Sur une rive ensoleillée de la mer Rouge, des milliers de mangroves s’épanouissent: l’Egypte tente de sauver ces petits écosystèmes pour préserver sa biodiversité et de faire face au changement climatique.
Sous les racines tentaculaires de palétuviers désormais âgés de quelques mois, petits poissons et larves de crustacés prospèrent. « C’est tout un écosystème: en plantant une mangrove, on ramène une vie marine, des crustacés et des oiseaux », explique à l’AFP Sayed Khalifa, professeur d’agriculture. Depuis 2017, il dirige ce projet de reforestation à Hamata, dans le sud, qui couvre six zones de mangrove sur les deux rives égyptiennes de la mer Rouge: sur le continent africain et dans la péninsule du Sinaï.
« Au-delà des limites »-
Les palétuviers, arbres ultra-résilients, vont chaque jour « bien au-delà de leurs limites », assure le programme de l’ONU pour l’Environnement (UNEP). Ils absorbent cinq fois plus de carbone que les forêts terrestres, filtrent la pollution de l’eau, protègent des températures extrêmes et forment une barrière naturelle contre la montée des eaux. Et tout ça, alors que leur protection coûte mille fois moins cher au kilomètre que de construire des murs contre les vagues, selon l’UNEP. Malgré ces avantages compétitifs, entre les années 1980 et 1990, au moins 35% des mangroves du globe ont disparu. Et jusqu’à 80% dans certaines régions de l’océan Indien où les palétuviers ont toujours été une barrière naturelle aux tsunamis meurtriers. C’est que, explique à l’AFP Niko Howai, doctorant à l’Université britannique de Reading, les dirigeants ne se rendaient pas compte à l’époque « de l’importance des mangroves » et ont préféré « les opportunités de revenus » qu’offrait alors la construction à tout-va d’infrastructures touristiques côtières.
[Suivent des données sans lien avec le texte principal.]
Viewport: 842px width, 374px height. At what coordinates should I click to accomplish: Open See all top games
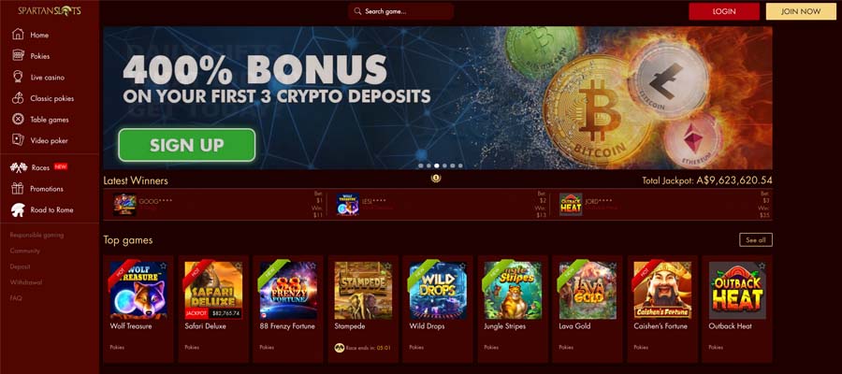click(756, 240)
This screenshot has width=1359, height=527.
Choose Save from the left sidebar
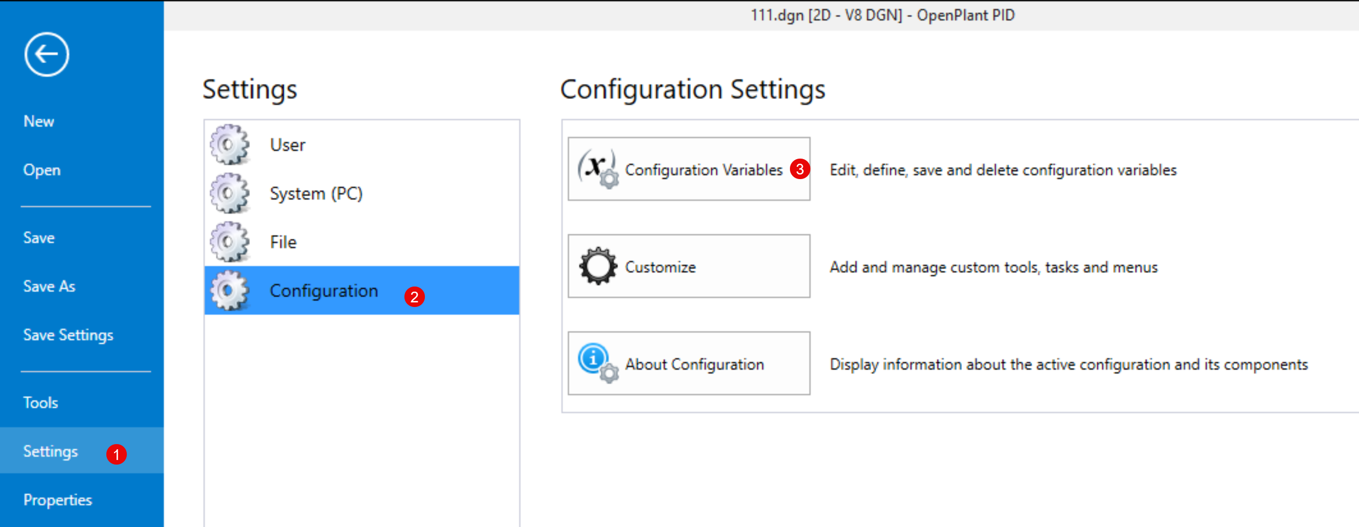pos(39,237)
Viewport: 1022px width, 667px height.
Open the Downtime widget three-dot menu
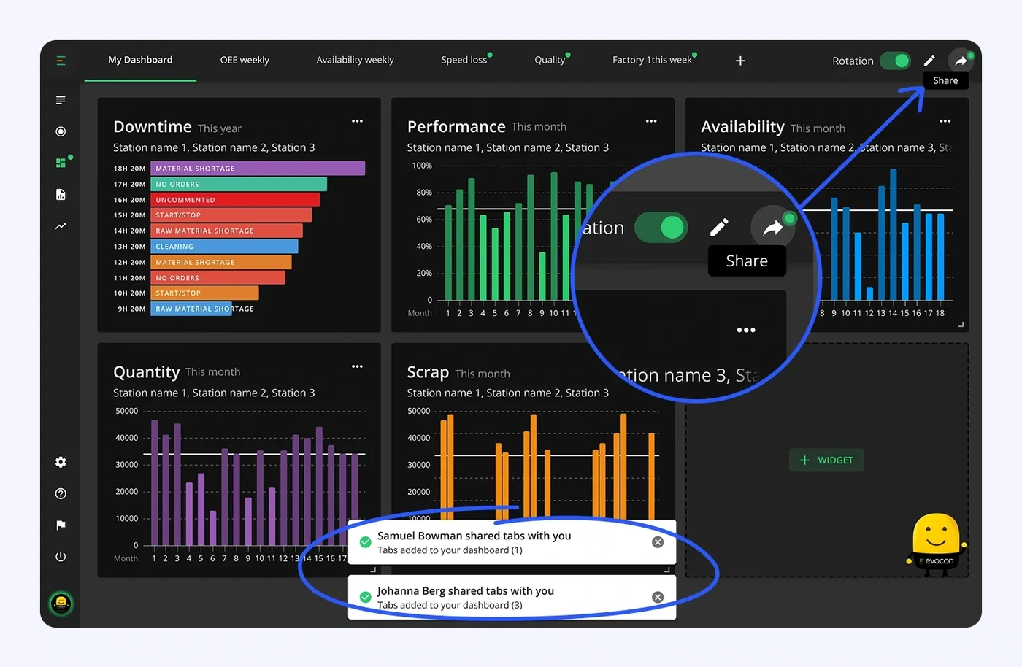click(357, 121)
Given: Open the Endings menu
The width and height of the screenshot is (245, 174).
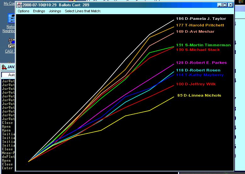Looking at the screenshot, I should (x=39, y=11).
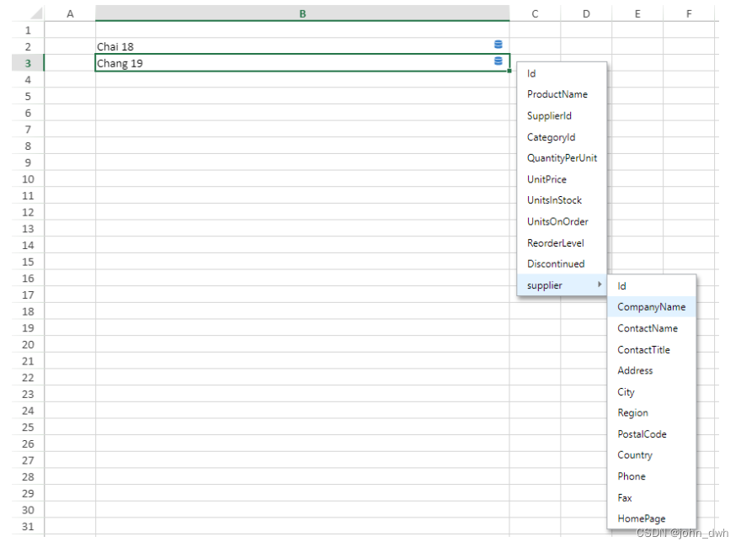This screenshot has height=547, width=741.
Task: Choose CategoryId from the field list
Action: (x=549, y=136)
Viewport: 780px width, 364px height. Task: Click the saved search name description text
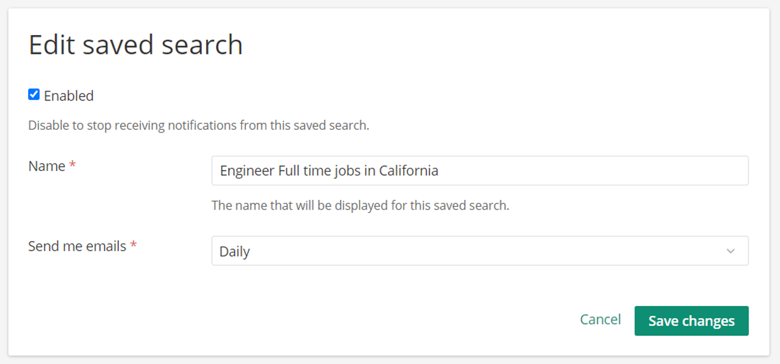[x=362, y=206]
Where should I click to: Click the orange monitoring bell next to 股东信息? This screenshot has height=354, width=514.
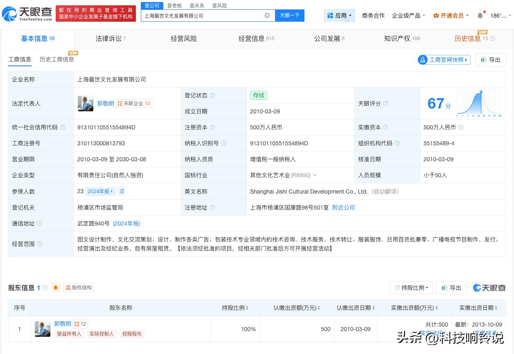(x=56, y=288)
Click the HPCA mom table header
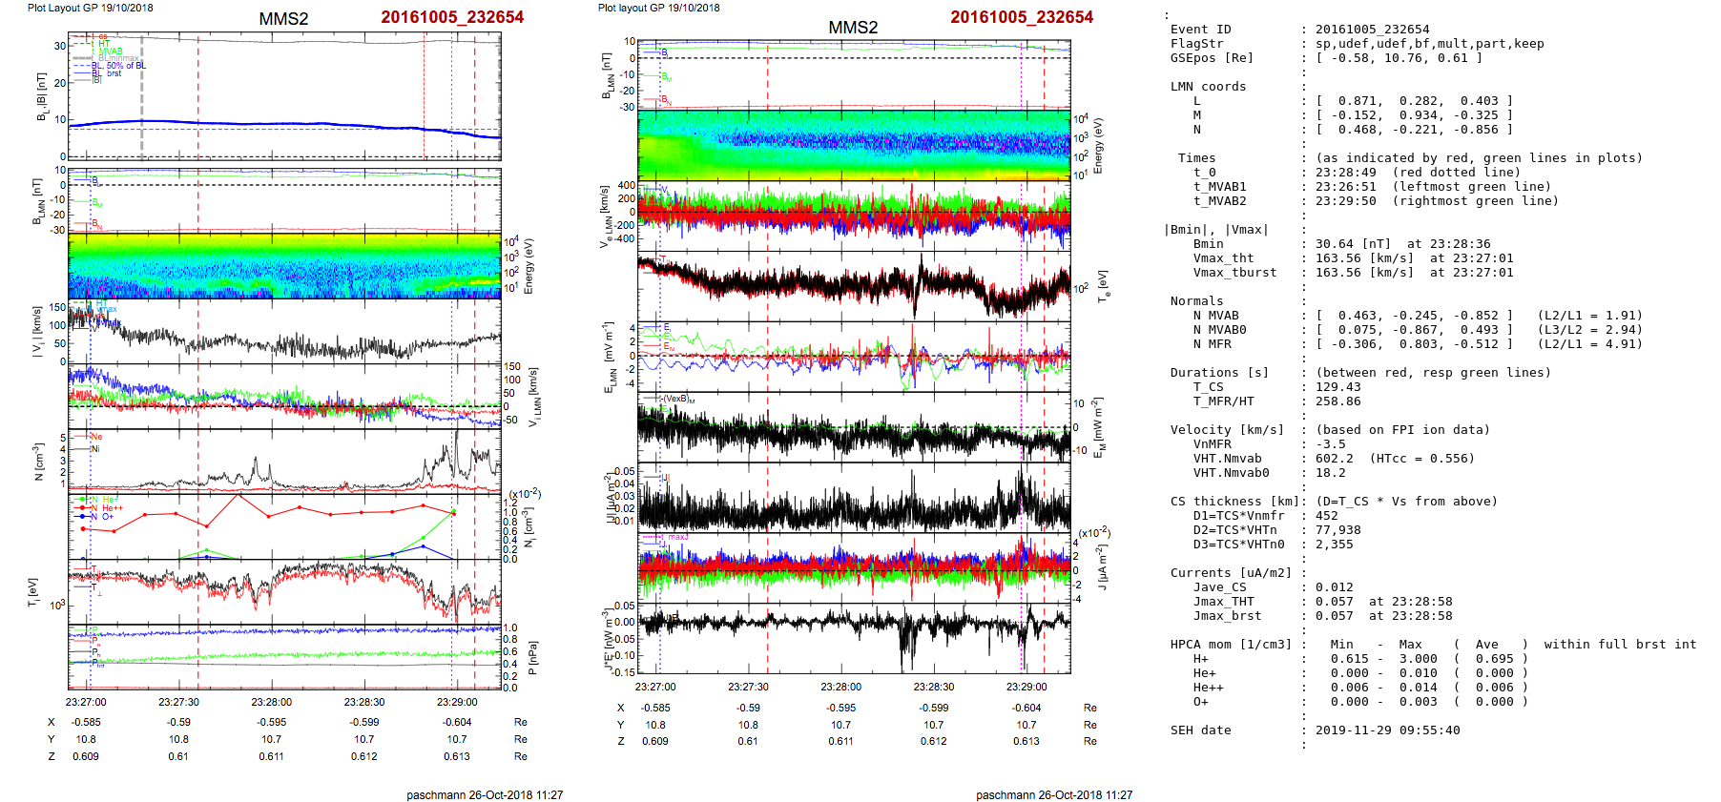1721x802 pixels. 1231,645
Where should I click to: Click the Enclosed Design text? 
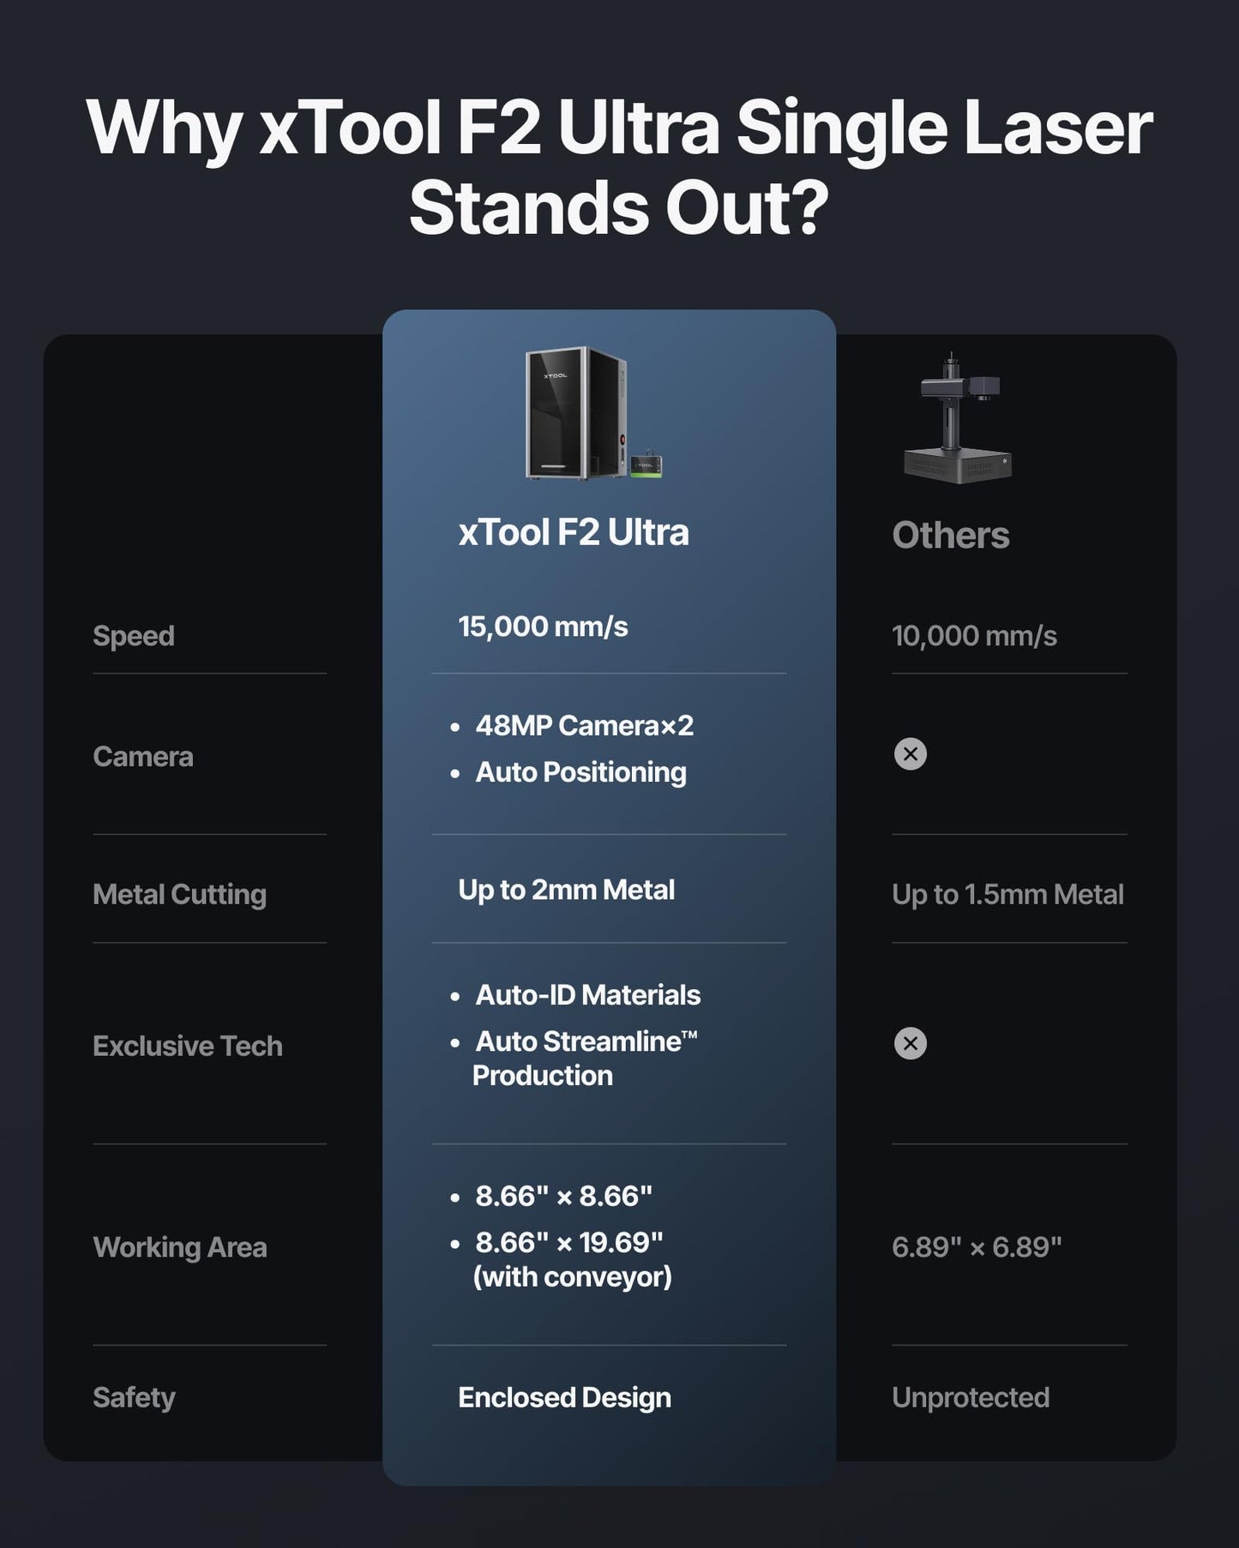(x=564, y=1397)
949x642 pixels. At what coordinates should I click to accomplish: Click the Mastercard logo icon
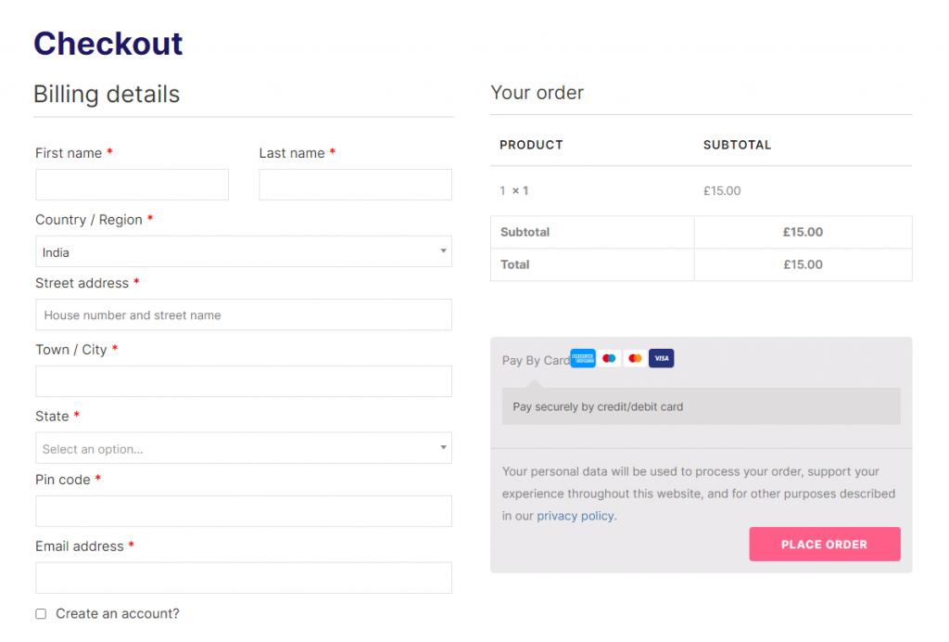click(635, 358)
Le tourisme, poumon économique
« Le tourisme de masse et les complexes hôteliers qui provoquent de la pollution, les bateaux et le forage d’hydrocarbures » ont eu raison de nombreuses mangroves en Egypte, affirme à l’AFP Kamal Chaltout, professeur de botanique à l’Université de Tanta, dans le nord du pays. Actuellement, Le Caire consacre chaque année plus de 50.000 euros à la reforestation des mangroves. Mais tout cela « ne mènera à rien » si le tourisme et ses dégâts ne sont pas contrôlés, prévient M. Chaltout. Aujourd’hui, les mangroves couvrent près de 500 hectares en Egypte, une portion minime des mangroves de l’océan Indien. Impossible toutefois de savoir combien d’hectares ont disparu en tout. Une seule chose est sûre: en 2018, une équipe de chercheurs, dont M. Chaltout, rapportait que des mangroves recensées « dans les années 1950 et 1960 » avaient été entièrement éradiquées –notamment dans la région d’Hurghada, station balnéaire prisée des plongeurs du monde entier. Pour ces chercheurs, l’étendue des dégâts « dépasse probablement de loin des années de programmes de reforestation ». Car le palétuvier, explique M. Khalifa, est comme l’olivier: s’il peut survivre plus d’un siècle, il lui faut « 20 à 30 ans, et surtout une protection totale, pour atteindre convenablement sa taille adulte ».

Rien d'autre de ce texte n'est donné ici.